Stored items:
= Beginning of Section =

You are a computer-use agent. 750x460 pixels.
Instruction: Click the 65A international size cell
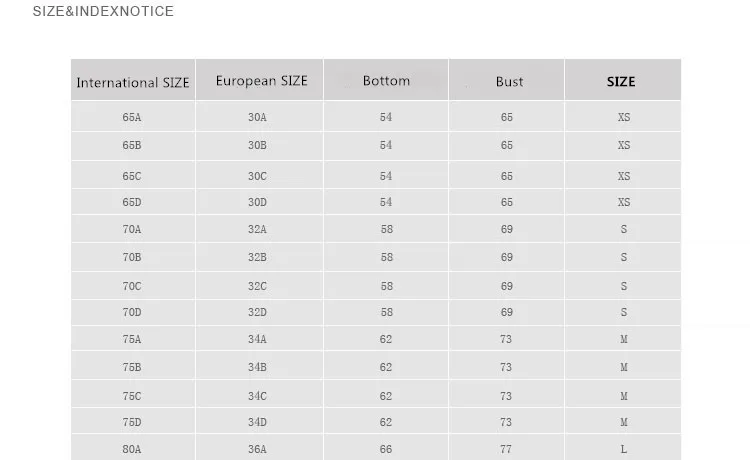(132, 117)
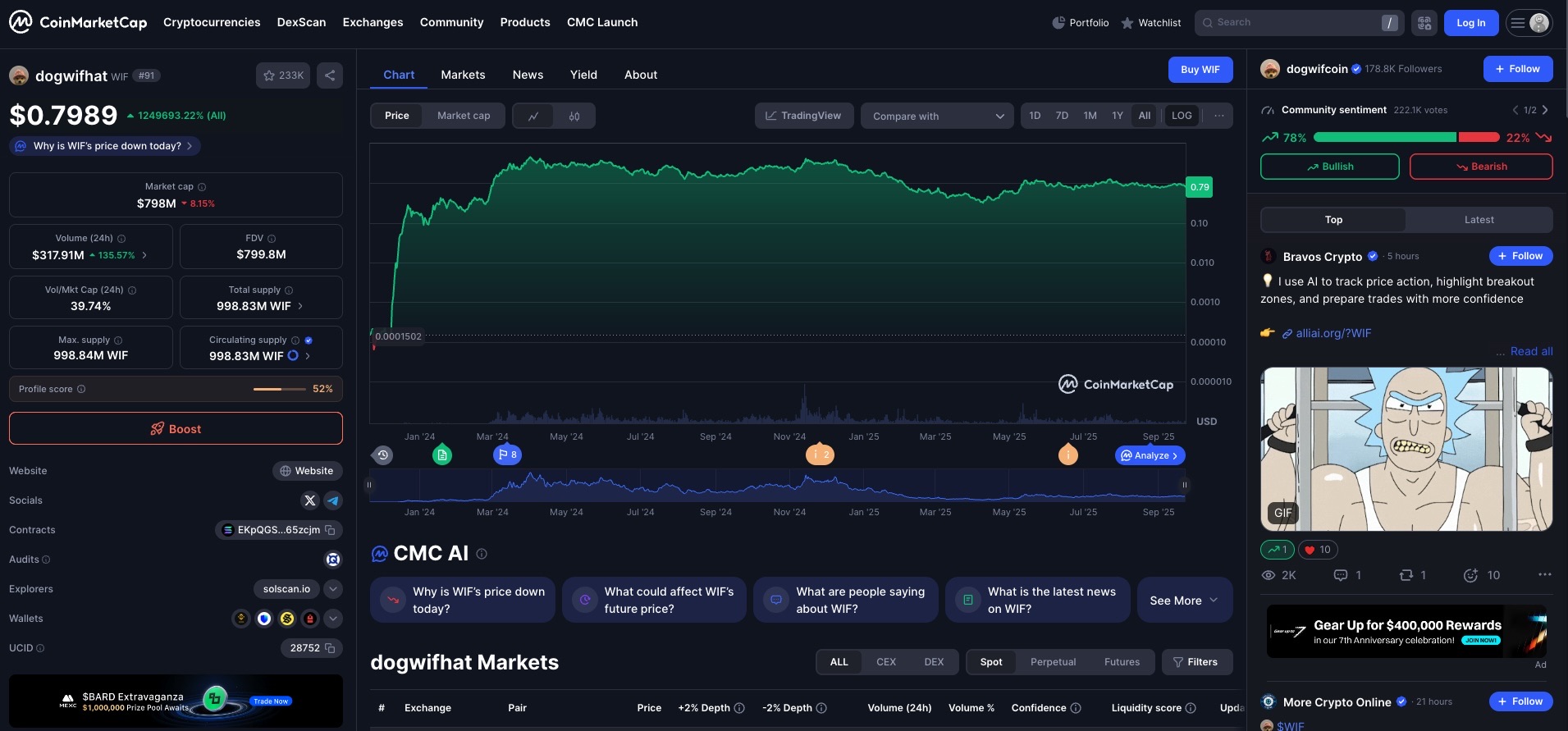This screenshot has width=1568, height=731.
Task: Copy the contract address EKpQGS...65zcjm
Action: (330, 530)
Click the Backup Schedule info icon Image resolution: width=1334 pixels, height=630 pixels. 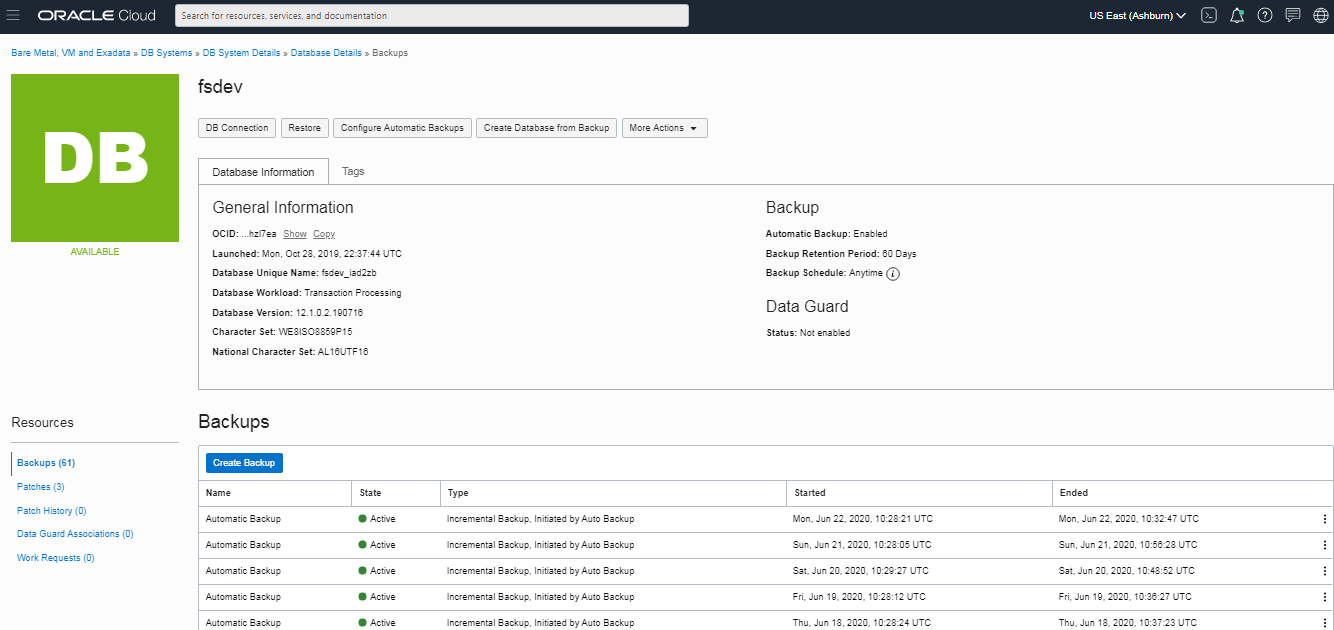point(892,273)
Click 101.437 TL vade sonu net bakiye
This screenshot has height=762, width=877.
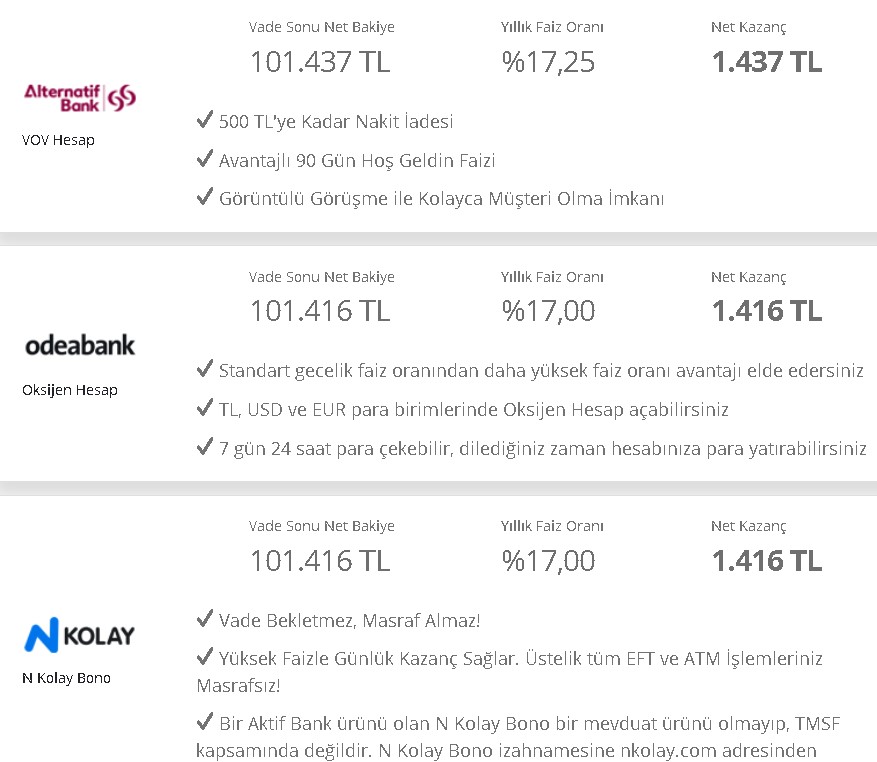[x=320, y=62]
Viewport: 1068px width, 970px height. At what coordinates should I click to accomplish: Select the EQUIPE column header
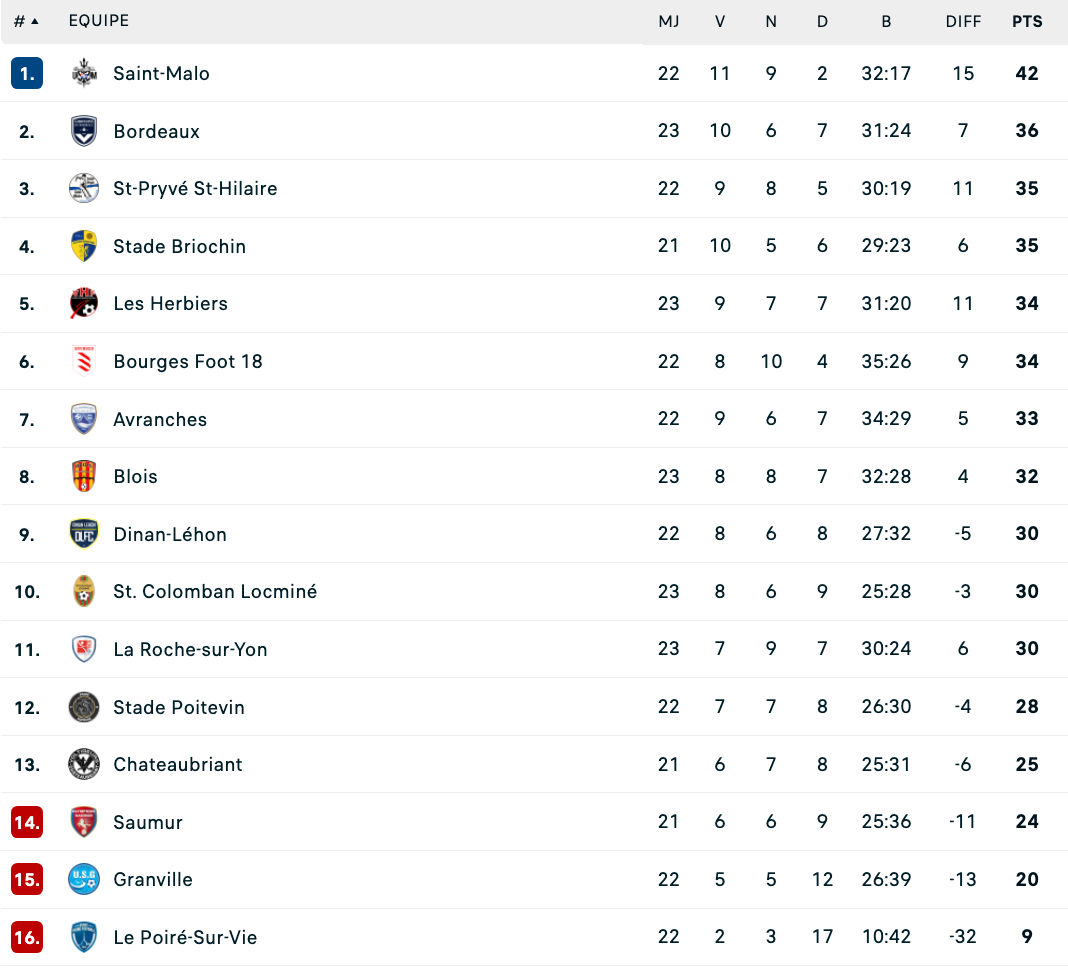coord(99,20)
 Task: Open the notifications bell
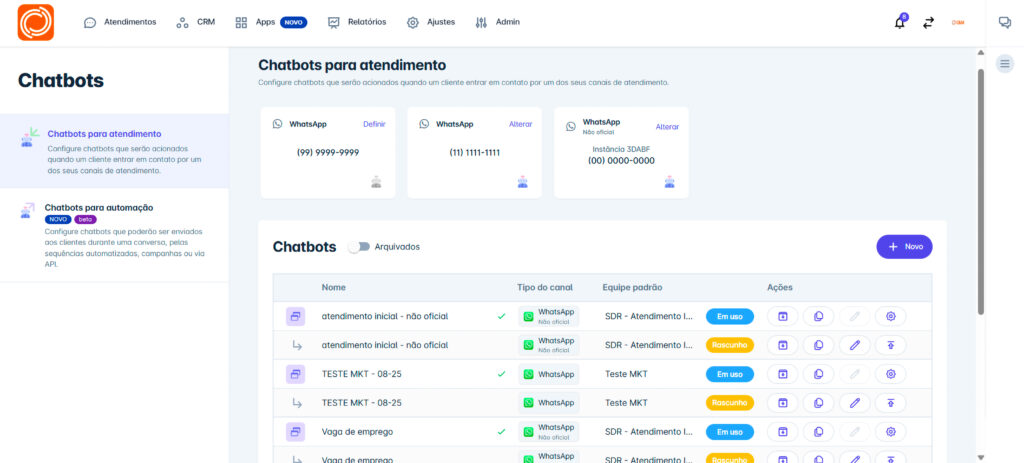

= End of Section =

The lines from the one containing "Click 101.437 TL vade sonu net bakiye" to the last line of the records, both included: print exactly those and nothing else, leaving out any pictures.

- [Exercise answer]:
Click 101.437 TL vade sonu net bakiye
This screenshot has height=762, width=877.
[x=320, y=62]
Viewport: 1068px width, 970px height. At what coordinates should I click to accomplish: Select the EQUIPE column header
coord(99,20)
 Task: Open the notifications bell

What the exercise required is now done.